На белой марле слева тускнело пятно — влажноватое, бурое.
— Я заткнул отверстие — сказал отец — это никак не связано… невозможно предусмотреть. Иногда мне удается играть немного дольше, иногда звук прерывается — и без вариантов. Все это время, еженощно, я пытался… репетировал. Это от меня не зависит. Пуля прошла насквозь, и дело не в пуле. Не только в пуле.
— Так что — спросил Циклоп — это… все? Конец? Что нам теперь делать?
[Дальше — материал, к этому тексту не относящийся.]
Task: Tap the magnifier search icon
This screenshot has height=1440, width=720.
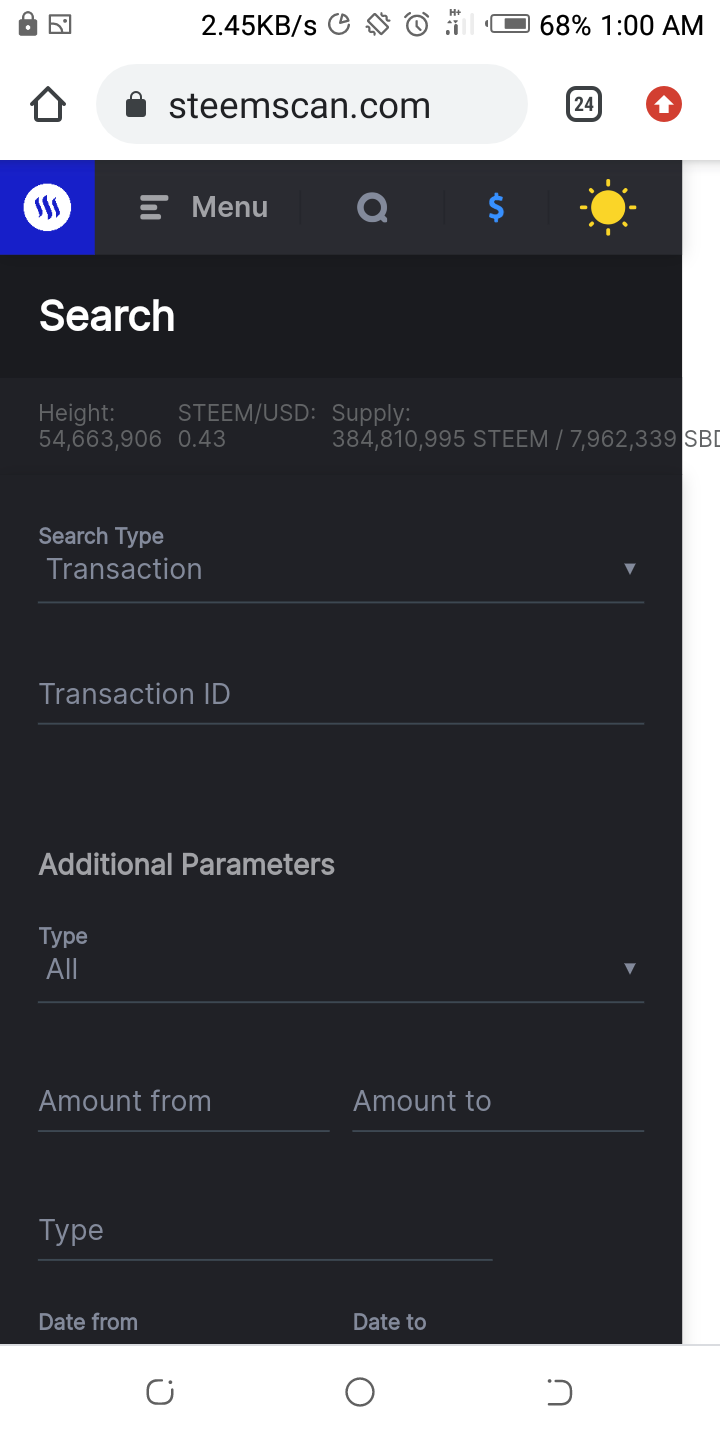Action: point(372,208)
Де Фиссер постучал пальцами по столу.
— Я подготовил несколько убежищ — сказал он наконец — как раз на такой случай. Подальше от города, где можно будет переждать… и посмотреть на то, не солгала ли ведьма. А потом уже решим, что с вами делать. Если удалось один раз…
Они закричали, все сразу — и женщины, что остались в зале, повскакивали с мест, похоже лишь теперь осознав, что происходит. Одни предлагали, чтобы отец попробовал опять, другие готовы были закрывать ладонями отверстие, пока он будет играть, третьи хотели звонить по телефону знакомым, где-то же в городе найдется человек, способный сыграть на проклятой флейте, должен найтись!
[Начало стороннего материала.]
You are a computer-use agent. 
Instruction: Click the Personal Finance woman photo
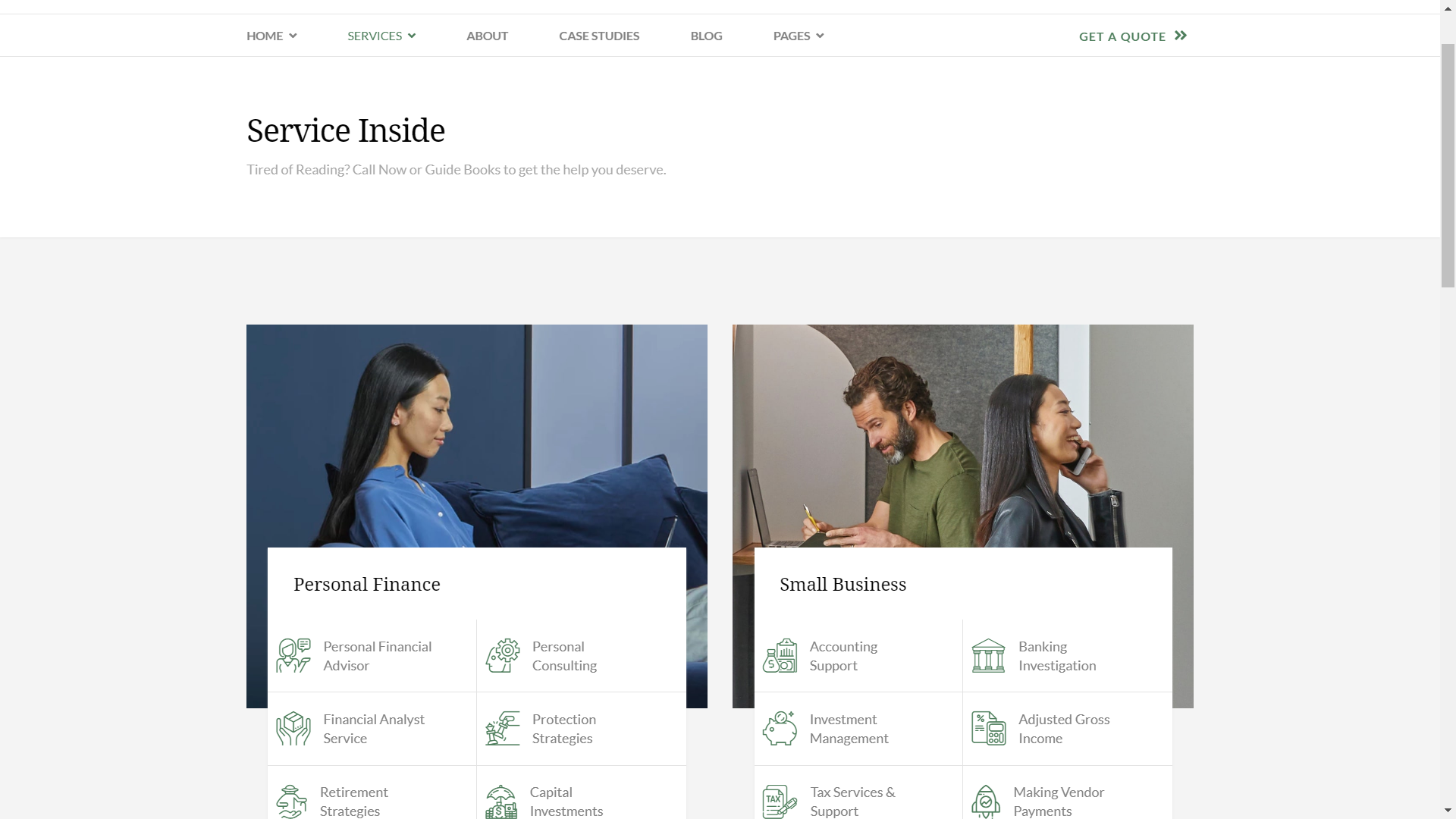[477, 436]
Марта подождала, пока все они выкричатся, и тоже поднялась.
— Я — сказала она. Ее не услышали, и тогда она повторила — Я. Сядьте уже, что вы прямо… как дети.
Она пошла под их взглядами, спокойная и уверенная, как никогда. Элиза пыталась было ее остановить, но Марта лишь покачала головой.
Отец поднялся из-за стола, уступил ей место, Марта села, взяла в руки флейту. Кость — если это была кость — оказалась теплой и гладкой.
Во сне все казалось проще, более понятно. Она приложила мундштук к губам, дунула, пальцы сами бегали по отверстиям. Звук вышел резким и фальшивым, и кто-то сбоку разочарованно вздохнул. Кто-то шепотом сказал: «Не сможет».
Марта никого не слушала. Она вспомнила дым догоревших хижин, взгляд женских глаз — больших, с черными зрачками и ошеломляющими ресницами. «Я пришла предложить договор. Хочешь, я их спасу, спасу вас всех? Точно хочешь? А цену — ты заплатишь цену»? — вспомнила она смех, тихий, похожий на шипение, и стук тарелок, и звяканье медных браслетов, и опять, опять, опять смех — словно кто-то радовался — радовалась! — очень никчемной, подлой шуткой.